● **Entries on finding words and elements**:
>>>>
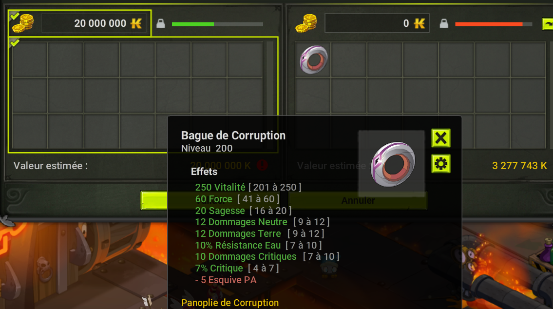Screen dimensions: 553x309
Task: Click the Annuler button
Action: pos(358,200)
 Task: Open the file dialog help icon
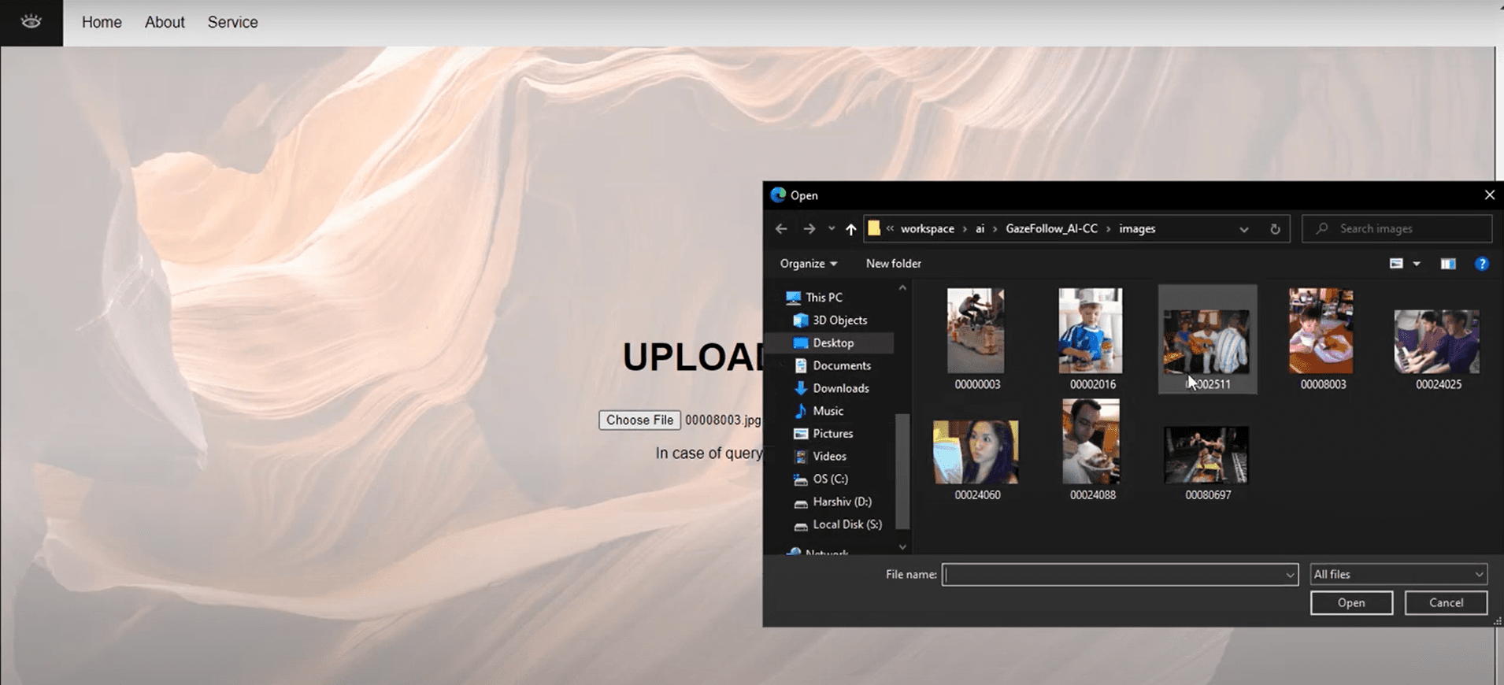1481,264
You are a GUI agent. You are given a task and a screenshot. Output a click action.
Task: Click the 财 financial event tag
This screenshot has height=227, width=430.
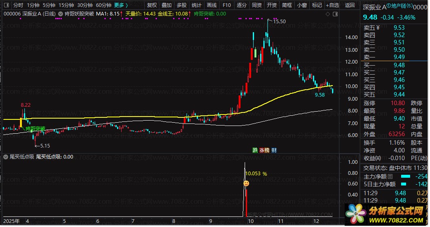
<<<<
● **Task directions**:
Can you reproduce these lines exactly, covering all of the material but leaving out the pictures?

● **Answer to the exercise**:
Screen dimensions: 553x309
Task: Click the Annuler button
Action: pos(358,200)
 Task: Open the file dialog help icon
1481,264
You are a GUI agent. You are given a task and a screenshot. Output a click action.
Task: Click the 财 financial event tag
This screenshot has height=227, width=430.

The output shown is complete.